STIR departs from the noisy‑channel paradigm that treats repairs as global string‑alignment problems. Instead, it draws on psycholinguistic evidence that listeners detect repair onsets through local drops in fluency and the appearance of interregna (e.g., “uh”, “um”). The system therefore relies on information‑theoretic features derived from n‑gram language models, which can be computed incrementally and cheaply. Four key measures are used:

1. Surprisal – the negative log‑probability of a word given its two‑word history. Sudden spikes indicate a possible repair start.
2. Weighted Mean Log (WML) – a normalized trigram log‑probability that discounts lexical frequency, providing an approximation of incremental syntactic probability.
3. Entropy – the uncertainty of the next‑word distribution in a given context; a sharp increase signals the boundary of a reparandum.
4. Kullback‑Leibler (KL) divergence – the distance between the probability distributions before and after a hypothesised repair, used to locate the repair end and to assess similarity between reparandum and repair.

STIR processes each utterance through a four‑stage pipeline:

• T1 – Edit‑term detection: A dedicated edit‑term language model (trained on “cleaned” Switchboard data) flags filler words and interregna. This step isolates obvious non‑lexical repairs early.
• T2 – Repair‑start detection (rp_start): Surprisal and WML are fed to a binary classifier. A high‑surprisal event triggers a repair‑start hypothesis.
• T3 – Reparandum‑start detection (rm_start): Once a repair start is hypothesised, a backward search scans the preceding context. Entropy reduction and KL‑divergence between the current context and earlier contexts identify the most plausible reparandum boundary.
• T4 – Repair‑end detection and structure classification (rp_end): Using the KL‑divergence between the reparandum and the hypothesised repair segment, together with WML to evaluate syntactic fit, the system decides where the repair ends and assigns a repair type (deletion, insertion, substitution).

Each stage is implemented with a simple statistical classifier (e.g., logistic regression or SVM), allowing the whole pipeline to run in linear time with respect to the prefix length. No beam search or n‑best hypothesis maintenance is required, eliminating the “jitter” problem observed in previous incremental parsers.

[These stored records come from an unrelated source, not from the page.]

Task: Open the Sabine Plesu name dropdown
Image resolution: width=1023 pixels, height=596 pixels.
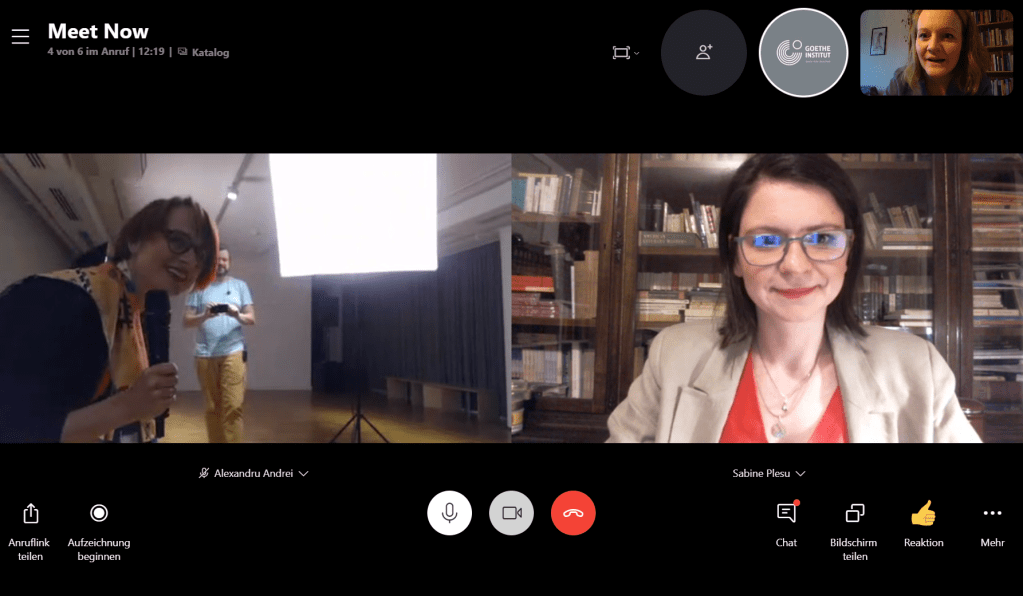Action: point(800,474)
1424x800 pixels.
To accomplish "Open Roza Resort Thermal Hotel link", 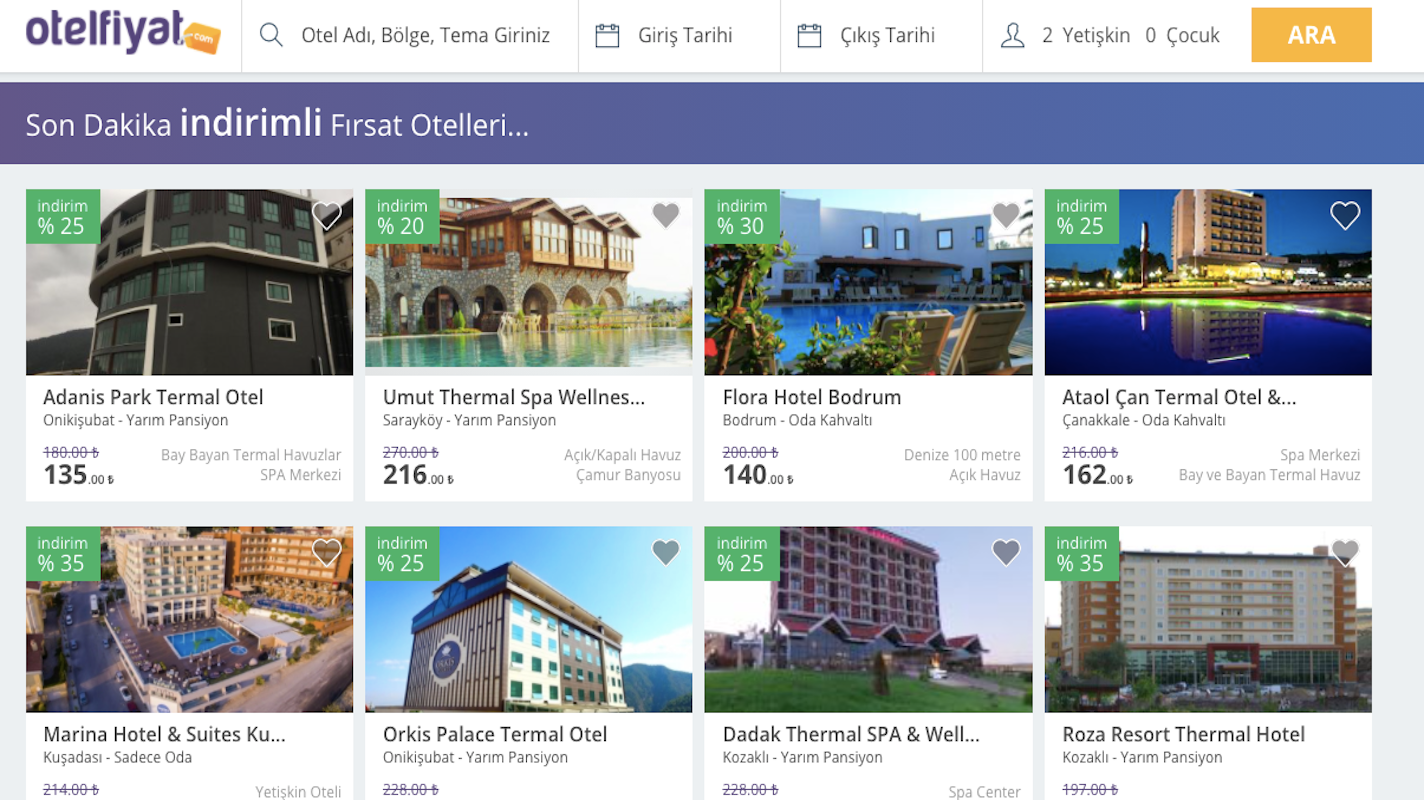I will point(1183,734).
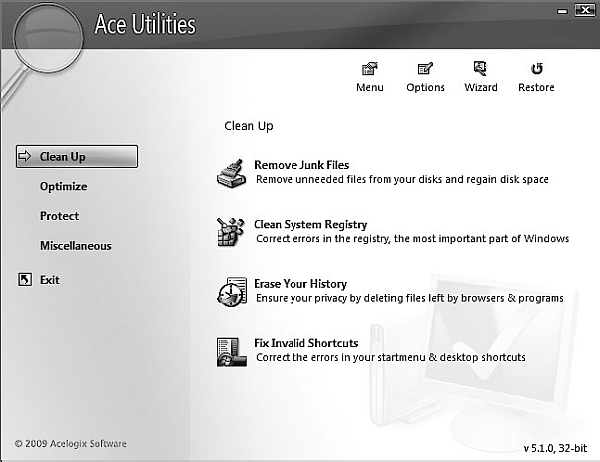600x462 pixels.
Task: Click the Fix Invalid Shortcuts icon
Action: (232, 351)
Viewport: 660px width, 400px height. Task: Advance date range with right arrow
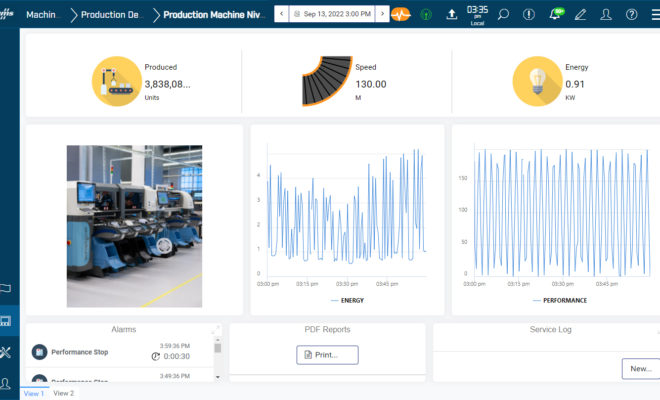coord(379,15)
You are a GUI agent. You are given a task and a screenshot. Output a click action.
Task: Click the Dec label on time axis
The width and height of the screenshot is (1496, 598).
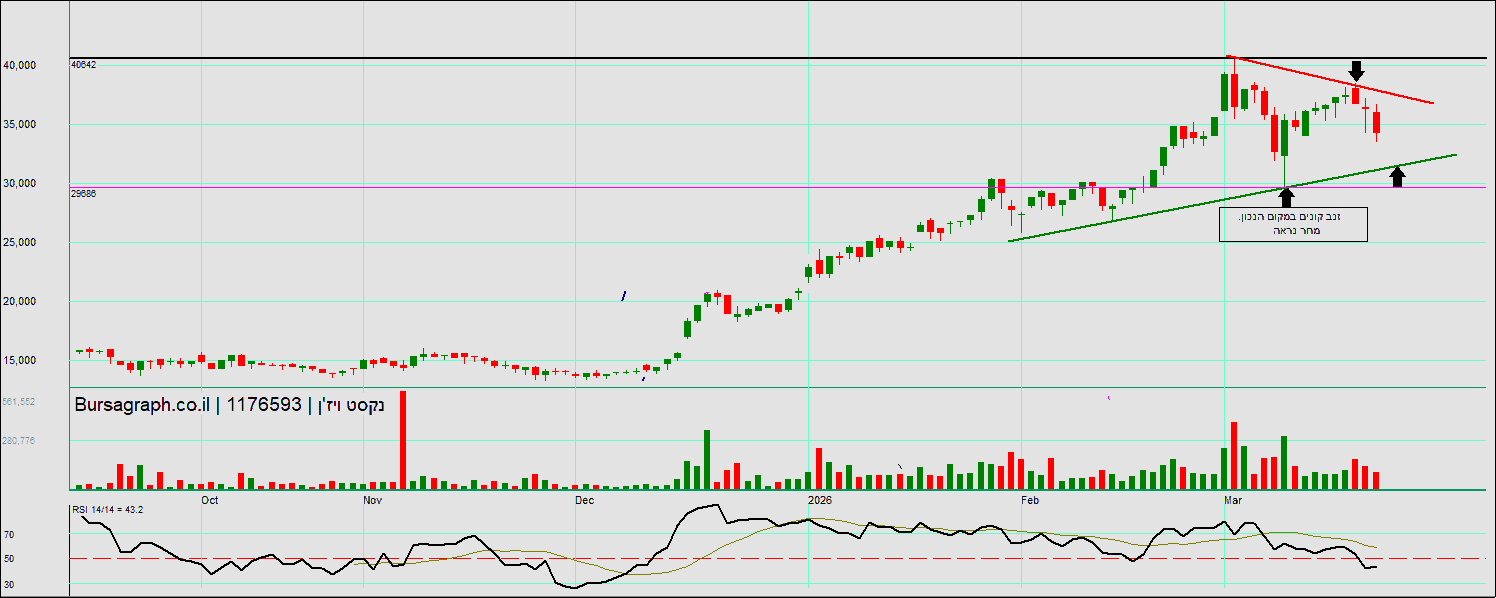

The authors train their language models on the Switchboard corpus (≈100 K utterances, ≈600 K words). A “fluent” model is built by stripping all disfluencies, while a separate “edit‑term” model captures filler probabilities. Entropy and KL calculations are approximated by limiting the vocabulary to words observed at least once in a given context, and by pre‑computing entropy for the most frequent trigram contexts (the top 20 %). This yields fast, on‑the‑fly estimates without sacrificing accuracy.

Evaluation on the Switchboard disfluency‑tagged test set shows that STIR attains an utterance‑final F‑score of 0.78, comparable to the state‑of‑the‑art non‑incremental systems (e.g., Qian & Liu 2013). More importantly, incremental metrics demonstrate substantial gains:

• Time‑to‑Detection: On average, repairs are correctly identified 3.2 words (≈0.6 s) before the repair actually ends, versus 4.6 words in the best prior incremental system.
• Delayed Accuracy: Accuracy measured one word before the current prefix boundary reaches 0.71, rising to 0.77 six words back, indicating stable early hypotheses.
• Incremental F‑score: The system maintains an F‑score above 0.70 throughout the utterance, only approaching the final 0.78 near the end.

The paper also introduces a suite of new incremental evaluation measures—Time‑to‑Detection, Delayed Accuracy, and Incremental F‑score—providing a more nuanced picture of real‑time performance than traditional end‑of‑utterance scores.

In summary, STIR offers a practical, low‑latency, and computationally efficient solution for incremental repair detection. By grounding its decisions in information‑theoretic signals of fluency loss rather than exhaustive global alignment, it achieves early, accurate, and stable detection of both repair boundaries and their internal structure. This makes it directly applicable to real‑time spoken dialogue systems, voice assistants, and automatic transcription correction pipelines, and it opens avenues for extending the approach to multilingual or multimodal settings.